== Exercise 1 ==
Reproduce the entire passage on Chris Christie's Syria remarks without any changes.

== Excerpted text ==

I’m from Jersey and we like to talk bluntly, but Rand Paul is correct when he says that Chris Christie could easily start World War Three if he actually governed as advertised in the White House:
Christie said that as president, he would shoot down a Russian plane if it breached a no-fly zone in Syria, and claimed Obama wasn’t strong enough to do the same.
“Maybe because I’m from New Jersey I have this plain-language hang-up,” Christie said. “I would talk to Vladmir Putin a lot, and I’d say listen, Mr. President, there’s a no-fly zone and it applies to you and yes we’d shoot down the planes of Russian pilots if they were stupid enough to think that this president was the same feckless weakling that the president we have in the Oval Office is right now.”
Meanwhile, in the real world:
U.S. Secretary of State John Kerry on Tuesday accepted Russia’s long-standing demand that President Bashar Assad’s future be determined by his own people, as Washington and Moscow edged toward putting aside years of disagreement over how to end Syria’s civil war.
“The United States and our partners are not seeking so-called regime change,” Kerry told reporters in the Russian capital after meeting President Vladimir Putin. A major international conference on Syria would take place later this week in New York, Kerry announced.
Kerry reiterated the U.S. position that Assad, accused by the West of massive human rights violations and chemical weapons attacks, won’t be able to steer Syria out of more than four years of conflict.

== Exercise 2 ==
Render the lines of the listing from the line with "Viewport: 1456px width, 819px height." up to and including the line with "pos(38,224)" as a Markdown table, using the columns Row and Line and leaving out blank lines.

== Provided data ==
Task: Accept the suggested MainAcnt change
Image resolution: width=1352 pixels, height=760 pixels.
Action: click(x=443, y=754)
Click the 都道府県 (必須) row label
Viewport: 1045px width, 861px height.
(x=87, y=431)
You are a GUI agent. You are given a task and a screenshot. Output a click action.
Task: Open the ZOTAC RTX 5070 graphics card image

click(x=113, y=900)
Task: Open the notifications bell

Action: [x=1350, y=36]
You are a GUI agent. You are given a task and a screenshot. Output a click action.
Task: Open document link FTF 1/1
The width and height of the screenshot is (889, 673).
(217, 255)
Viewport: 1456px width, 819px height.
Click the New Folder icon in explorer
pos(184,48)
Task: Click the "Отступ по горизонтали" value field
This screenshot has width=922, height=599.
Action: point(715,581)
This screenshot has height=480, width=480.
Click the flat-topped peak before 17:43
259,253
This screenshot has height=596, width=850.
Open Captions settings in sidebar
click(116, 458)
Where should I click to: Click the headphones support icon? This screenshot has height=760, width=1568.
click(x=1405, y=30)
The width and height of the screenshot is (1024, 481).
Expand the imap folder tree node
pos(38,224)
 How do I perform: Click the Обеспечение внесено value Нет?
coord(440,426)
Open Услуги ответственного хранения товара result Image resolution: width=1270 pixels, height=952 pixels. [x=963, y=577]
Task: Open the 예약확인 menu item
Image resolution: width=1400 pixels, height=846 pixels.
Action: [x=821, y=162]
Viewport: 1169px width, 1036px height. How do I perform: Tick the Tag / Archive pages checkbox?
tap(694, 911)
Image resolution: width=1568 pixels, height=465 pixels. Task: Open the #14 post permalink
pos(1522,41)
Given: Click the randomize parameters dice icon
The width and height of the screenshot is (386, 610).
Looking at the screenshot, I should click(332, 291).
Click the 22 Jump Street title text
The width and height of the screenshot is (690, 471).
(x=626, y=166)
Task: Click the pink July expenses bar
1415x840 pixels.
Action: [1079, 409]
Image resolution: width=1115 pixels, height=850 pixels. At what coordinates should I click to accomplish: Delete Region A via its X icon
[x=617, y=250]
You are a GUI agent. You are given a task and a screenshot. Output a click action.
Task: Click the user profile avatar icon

== Complete output 1 ==
I’m from Jersey and we like to talk bluntly, but Rand Paul is correct when he says that Chris Christie could easily start World War Three if he actually governed as advertised in the White House:
Christie said that as president, he would shoot down a Russian plane if it breached a no-fly zone in Syria, and claimed Obama wasn’t strong enough to do the same.
“Maybe because I’m from New Jersey I have this plain-language hang-up,” Christie said. “I would talk to Vladmir Putin a lot, and I’d say listen, Mr. President, there’s a no-fly zone and it applies to you and yes we’d shoot down the planes of Russian pilots if they were stupid enough to think that this president was the same feckless weakling that the president we have in the Oval Office is right now.”
Meanwhile, in the real world:
U.S. Secretary of State John Kerry on Tuesday accepted Russia’s long-standing demand that President Bashar Assad’s future be determined by his own people, as Washington and Moscow edged toward putting aside years of disagreement over how to end Syria’s civil war.
“The United States and our partners are not seeking so-called regime change,” Kerry told reporters in the Russian capital after meeting President Vladimir Putin. A major international conference on Syria would take place later this week in New York, Kerry announced.
Kerry reiterated the U.S. position that Assad, accused by the West of massive human rights violations and chemical weapons attacks, won’t be able to steer Syria out of more than four years of conflict.

== Complete output 2 ==
| Row | Line |
|---|---|
| 1 | Viewport: 1456px width, 819px height. |
| 2 | Click the New Folder icon in explorer |
| 3 | pos(184,48) |
| 4 | Task: Click the "Отступ по горизонтали" value field |
| 5 | This screenshot has width=922, height=599. |
| 6 | Action: point(715,581) |
| 7 | This screenshot has height=480, width=480. |
| 8 | Click the flat-topped peak before 17:43 |
| 9 | 259,253 |
| 10 | This screenshot has height=596, width=850. |
| 11 | Open Captions settings in sidebar |
| 12 | click(116, 458) |
| 13 | Where should I click to: Click the headphones support icon? This screenshot has height=760, width=1568. |
| 14 | click(x=1405, y=30) |
| 15 | The width and height of the screenshot is (1024, 481). |
| 16 | Expand the imap folder tree node |
| 17 | pos(38,224) |